Lo scorso anno la Corte Costituzionale con la sentenza n. 152 ha sancito il principio secondo il quale il diritto all’incremento al milione di cui all’articolo 38 della legge n. 448/2001 spetta anche agli invalidi civili totali di età compresa tra i 18 e i 60 anni. E non solo, come previsto originariamente, ai soggetti ultra 60enni. L’intervento ha consentito ai soggetti in questione, a determinate condizioni di reddito, di incrementare la misura della pensione di invalidita’ dall’importo di 286 euro mensili fino ad un massimo di 651 euro al mese.
L’indicata maggiorazione è stata riconosciuta dall’articolo 15 del dl n. 104/2020 convertito con legge n. 126/2020 anche ai ciechi civili assoluti, ai sordomuti nonché ai titolari di pensione di inabilità al lavoro. La sentenza, come noto, non ha effetti retroattivi nel senso che le nuove platee beneficiarie non possono ottenere gli arretrati per i periodi anteriori al 20 luglio 2020, data di entrata in vigore del dl n. 104/2020 con il quale il legislatore ha recepito la sentenza sopra richiamata.
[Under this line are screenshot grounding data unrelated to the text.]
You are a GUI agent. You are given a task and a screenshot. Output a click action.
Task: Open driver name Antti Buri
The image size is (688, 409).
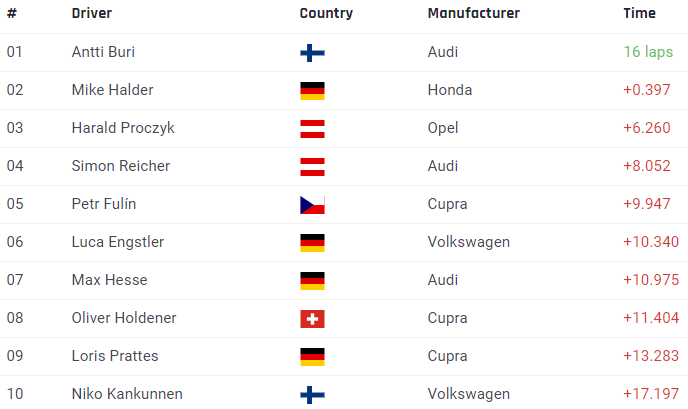[x=103, y=52]
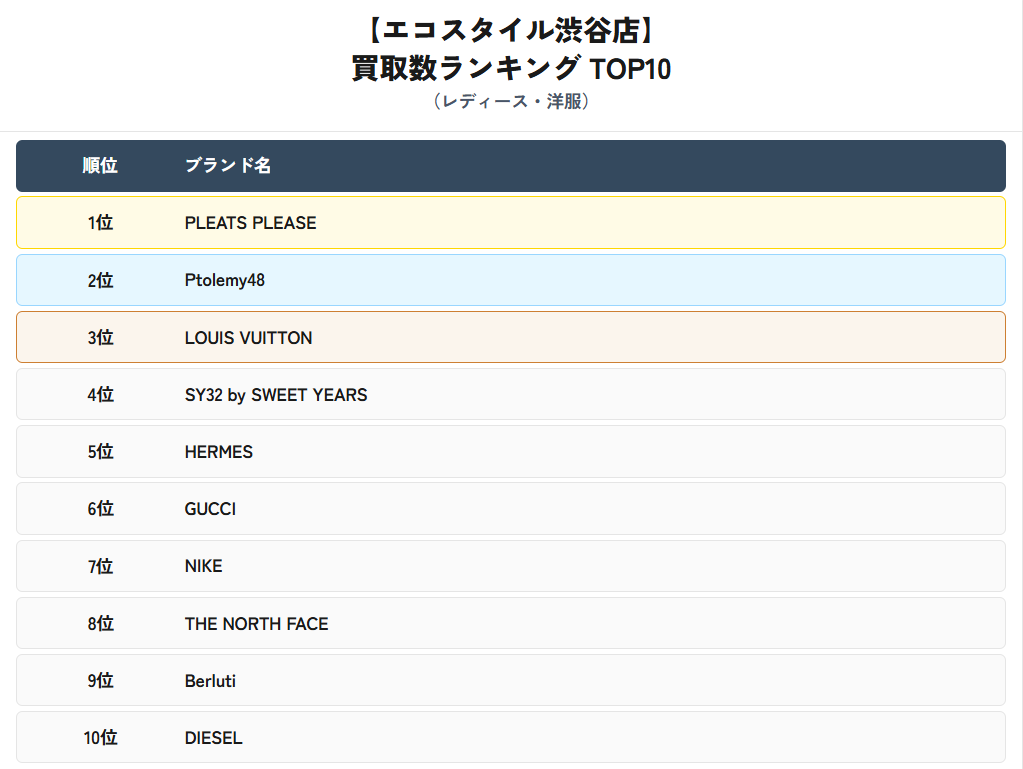Click the PLEATS PLEASE brand name
Viewport: 1023px width, 769px height.
(250, 223)
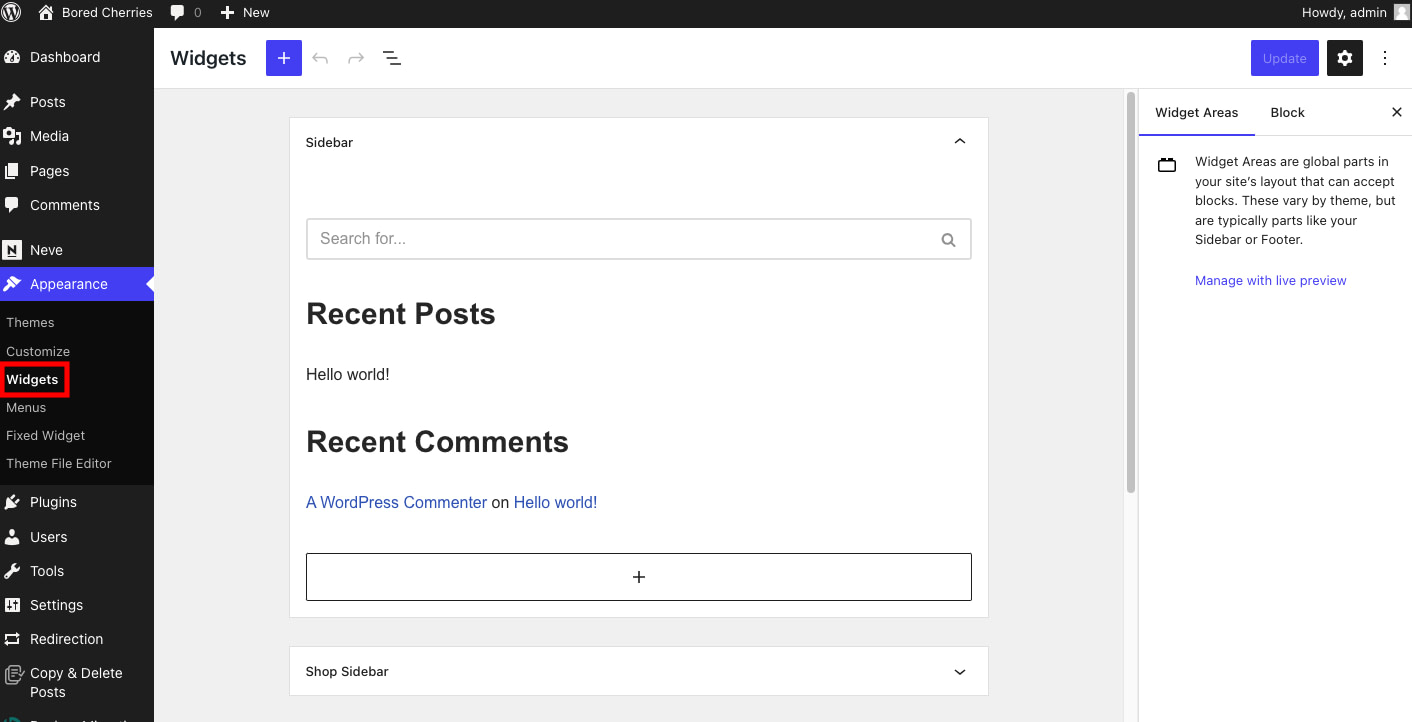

E’ utile comunque fare una distinzione anagrafica poiché esiste una categoria di persone che può, invece, chiedere gli arretrati per un periodo massimo di 5 anni. Si tratta, in particolare, dei soggetti (invalidi totali, ciechi civili assoluti, sordomuti titolari di pensione o titolari di pensione di inabilità al lavoro) che al 20 luglio 2020 avevano già superato l’età di 60 anni e che, pertanto, non sono stati riguardati dalla sentenza n. 152/2020. Questi soggetti, infatti, se in possesso dei requisiti reddituali previsti dall’articolo 38 della legge n. 448/2001 avevano già acquisito il diritto alla corresponsione della maggiorazione in discussione dal compimento dei 60 anni e, pertanto, se il beneficio non è stato ancora attribuito d’ufficio dall’INPS possono presentare domanda per il suo riconoscimento e/o per l’erogazione degli arretrati maturati retroattivamente dal raggiungimento dell’indicata età anagrafica nei limiti della prescrizione quinquennale.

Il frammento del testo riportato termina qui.